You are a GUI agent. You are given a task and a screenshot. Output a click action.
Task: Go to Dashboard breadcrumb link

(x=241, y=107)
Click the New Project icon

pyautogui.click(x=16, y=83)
= = = =
* What to do: Your reply must contain each entry, reproduced exactly.

* Output:
You are a GUI agent. You are given a task and a screenshot. Output a click action.
Task: Go to Dashboard breadcrumb link

(x=241, y=107)
Click the New Project icon

pyautogui.click(x=16, y=83)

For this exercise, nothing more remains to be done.